BEGIN Page excerpt
# Vomiting and Dark Stool



## kao9016 (Feb 5, 2008)

My Havanese Riley is a little over 2 years old. In early January, she got sick for 3 days with a stomach virus. She vomited 3 nights in a row. What really concerned me was that the vomit was very dark (I think they call it "coffee ground"). During the day, she acted totally normal and had a great appetite. During this time, she also had very very dark stool (but it was well-formed and NOT diarrhea). We took her to the vet, and they ran a stool sample and only found "traces of blood" but no parasites or other abnormalities. All of her vital signs and blood work were also normal, and when the vet touched different areas of her stomach she did not seem uncomfortable. He prescribed an anti-vomiting medication and also a medication to heal the esophagus for 10 days. 

She returned to normal on the 4th day, and then 3 weeks later had a bowel movement that consisted of fresh blood + normal colored brown stool. Again, she was acting normally and had a great appetite. The next day, her stool was extremely dark again (no fresh blood, well formed). Finally, her poop was back to normal but, she vomited twice this morning. 

She has not had any changes in her diet recently, and now the vet wants to either: 1) Run some diagnostic tests (upper and lower GI and possible endoscopy). OR 2) Put her on a 1-ingredient diet like Venison or Duck, and also put her back on a stomach med like Pepcid. 

I'm just not sure what to do at this point- She's not showing any signs of discomfort, so it's hard for me to make the decision to subject her to all these tests. Has anyone had a similar situation with their Havanese?? Any ideas on what this could possibly be?? Any advice would be greatly appreciated!!


----------



## SMARTY (Apr 19, 2007)

I'm so sorry your Riley has these issues. No real advice other than to ask the vet which course he thinks would be the best and faster at finding the cause of the stomach disorder.


----------



## galaxie (Dec 1, 2009)

I would do whatever your vet says. My boyfriend is in medicine, and something I've learned from him is that you can literally feel NO symptoms and have something seriously wrong with you. I would definitely suggest having the GI tests done. If it turns out there is nothing serious, great. If there IS something serious, running tests will likely be the only way to figure it out. So, either way it's a good idea to do further testing.


----------



## Scooter's Family (May 23, 2008)

The coffee ground vomit would concern me the most, that's an indication of bleeding. I would pursue the testing with the vet.


----------



## TheVintageVamp (Oct 14, 2009)

The coffee grounds emesis and dark stools are indicative of bleeding somewhere in the more central part of the digestive system. If it was low, it would only be fresh blood you were seeing in the stools and likewise if it was quite high, like in esophageal varices it would be bright red in the vomit. With it being quite dark in both, it would have to be centralized, such as gastric ulcers that have caused bleeding or something of that nature.

While a food allergy/irritant could cause these, doing the diet change would only be making a stab in the dark at figuring out what/where the problem was. 

I would advise going with the tests and seeing what they show.


----------



## Havtahava (Aug 20, 2006)

Thank you for posting that, Sally.

Kari, I hope you and Riley get your answer quickly with the tests and that there is a simple solution to this.
END Page excerpt
BEGIN Data
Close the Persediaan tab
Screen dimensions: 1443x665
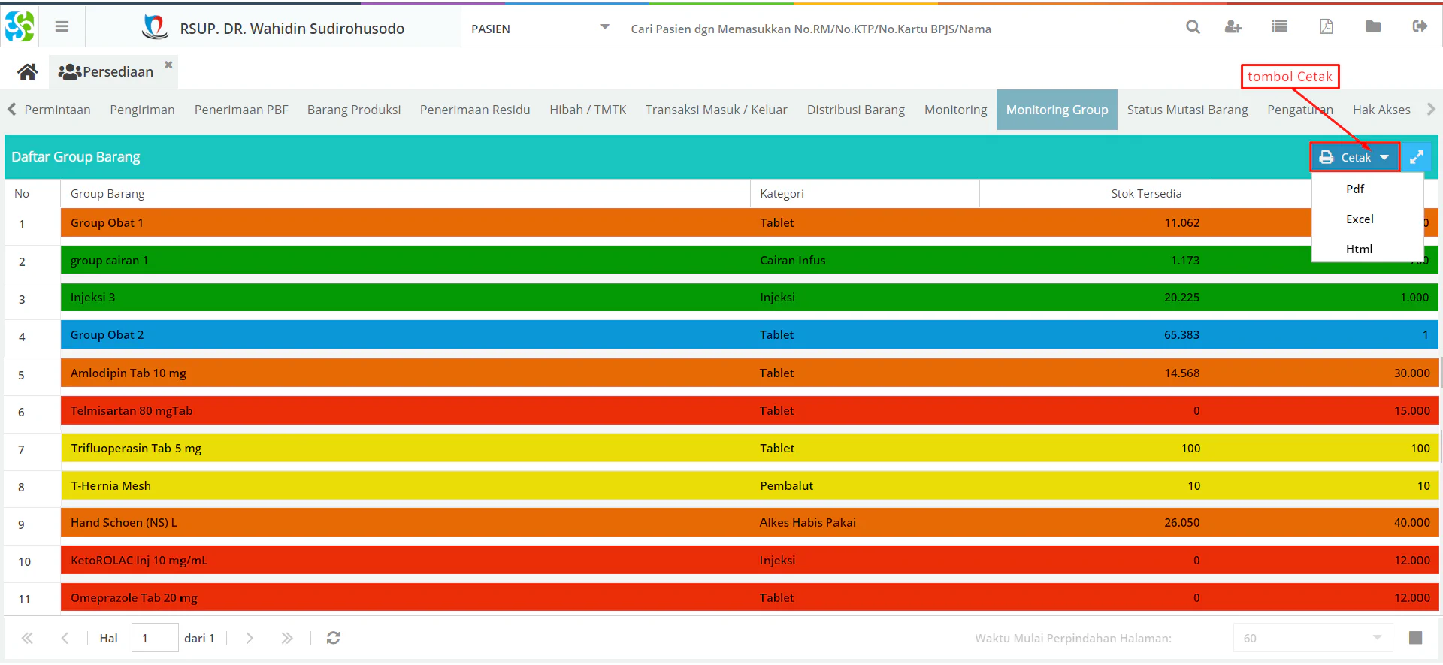click(168, 65)
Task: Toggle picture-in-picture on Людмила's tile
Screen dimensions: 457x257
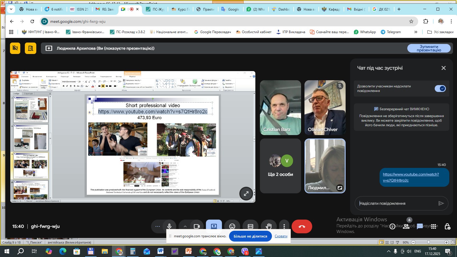Action: pos(340,188)
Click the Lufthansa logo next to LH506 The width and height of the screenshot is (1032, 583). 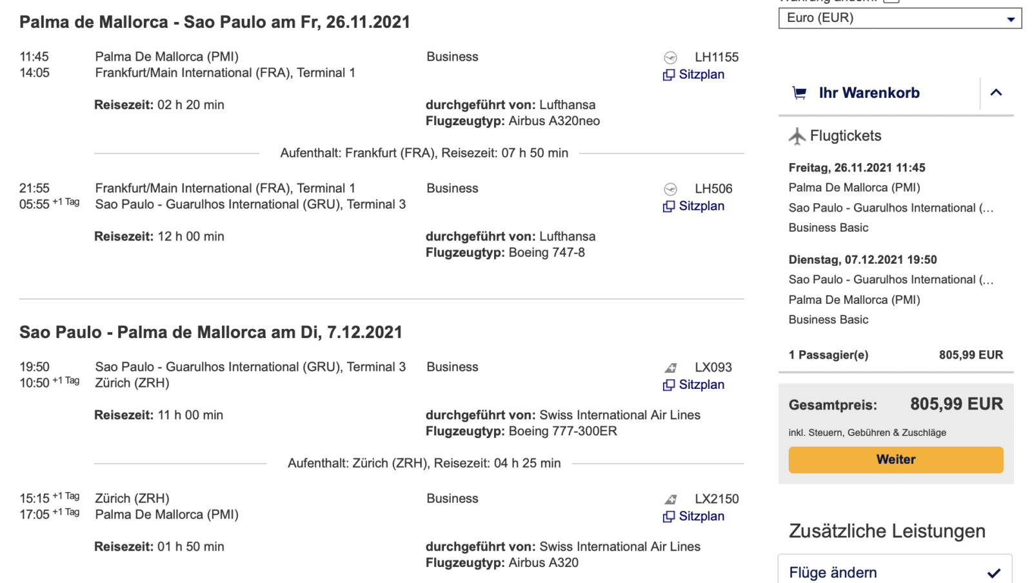click(671, 189)
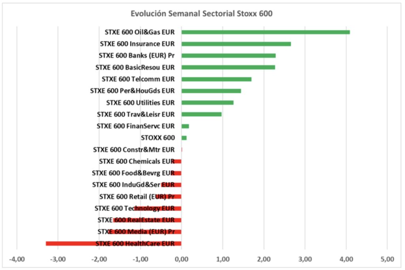The width and height of the screenshot is (405, 270).
Task: Select the STXE 600 Food&Bevrg EUR label
Action: [133, 173]
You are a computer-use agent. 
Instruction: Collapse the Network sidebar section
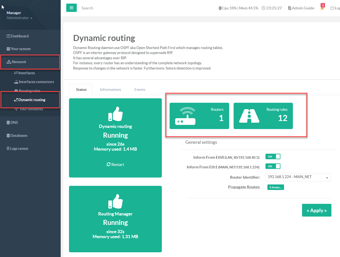(x=19, y=62)
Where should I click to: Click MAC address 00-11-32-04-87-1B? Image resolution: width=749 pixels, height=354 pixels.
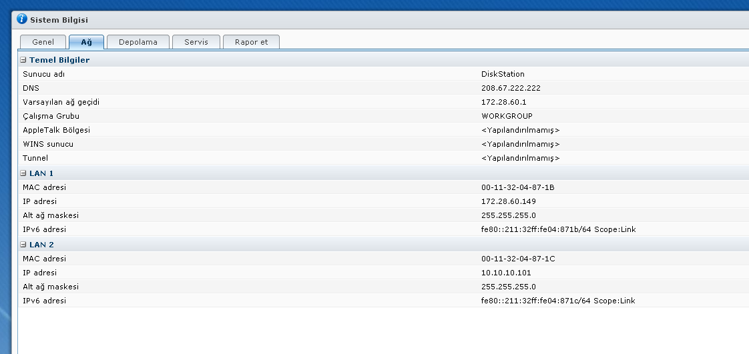coord(517,187)
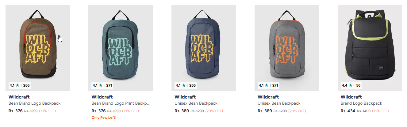This screenshot has height=127, width=407.
Task: Click the 4.1 star rating with 265 reviews
Action: [x=186, y=85]
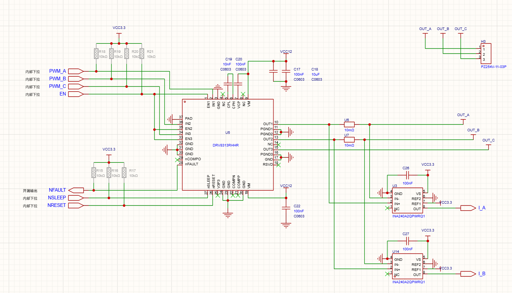This screenshot has width=512, height=293.
Task: Select capacitor C22 symbol
Action: (286, 208)
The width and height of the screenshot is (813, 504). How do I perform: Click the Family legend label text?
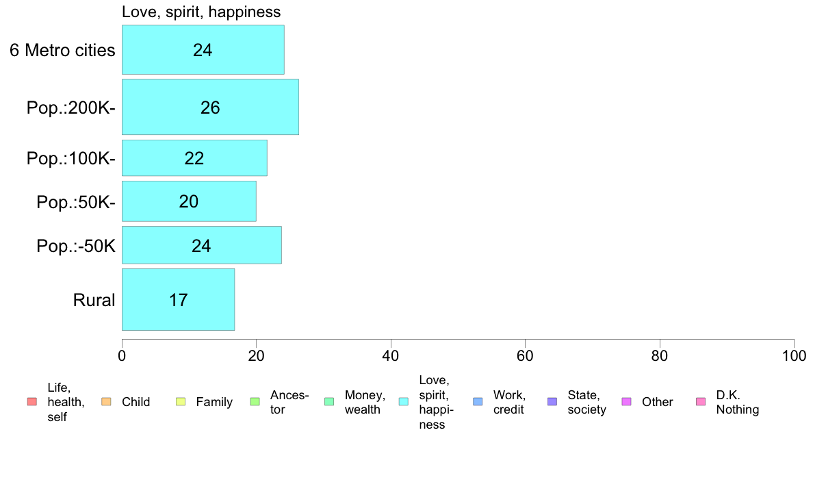tap(214, 402)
END Data
Study questions:
[1] From the thread about the Havanese's vomiting and dark stool, quote word for word the part that begins at the words "## TheVintageVamp (Oct" and ends after the words "of that nature.".
[2] Continue the forum thread about the Havanese's vomiting and dark stool from where it stops.

Answer list:
[1]
## TheVintageVamp (Oct 14, 2009)

The coffee grounds emesis and dark stools are indicative of bleeding somewhere in the more central part of the digestive system. If it was low, it would only be fresh blood you were seeing in the stools and likewise if it was quite high, like in esophageal varices it would be bright red in the vomit. With it being quite dark in both, it would have to be centralized, such as gastric ulcers that have caused bleeding or something of that nature.

[2]
----------



## kao9016 (Feb 5, 2008)

Thank you for all your advice and suggestions. The only thing that's making it difficult for me to go ahead with the testing is that she's only had these "episodes" twice, and they have resolved. So I'm just not sure if I should wait it out and see if by feeding her a bland diet things will just get better. I have a feeling I'll do the testing...I just need a few more days to absorb it all!


----------



## kao9016 (Feb 5, 2008)

Well Riley has made the decision for me. She just vomited again, about 45 minutes after I fed her a little bit of kibble. She's going for an upper and lower GI series in a few hours, and I'm just praying that it's nothing serious. Very nervous, and will post once I have an answer...


----------



## pjewel (Apr 11, 2007)

My fingers are crossed for a good outcome and an easy resolution. When the body is telling us something is not normal, whether for us or our pets, we have to look for the root cause. Sometimes catching a problem early is less costly in the end and can be life saving.


----------



## Sheri (Oct 11, 2008)

I hope that you find out what you need to know from these tests and that Riley gets better fast. Good luck.


----------



## kao9016 (Feb 5, 2008)

Riley had X-rays taken and the vet did not see anything serious like esophageal diseases, tumors (SIGH of relief!!!), or foreign bodies. He did see inflammation throughout her stomach, and suspects that she is allergic to an ingredient in her food (Instinct Chicken-Meal by Nature's Variety). I was surprised at this, because she's been on the same food for over a year. He told me that allergies can develop over time. He's started her on some Pepcid and anti-vomiting meds, and is switching her to a limited-ingredient diet (Natural Balance Venison LID). I feel somewhat relieved, but I don't think we're out of the woods yet. Will just have to take a "wait-and-see" approach and hope that she tolerates the new food..I will keep posting about her status. Do other Havanese have sensitive stomachs or allergies??


----------



## TheVintageVamp (Oct 14, 2009)

I am glad to hear there were no tumors or anything like that and very glad you went ahead with the u/l GI series. I hate seeing treatments given without finding out what is going on.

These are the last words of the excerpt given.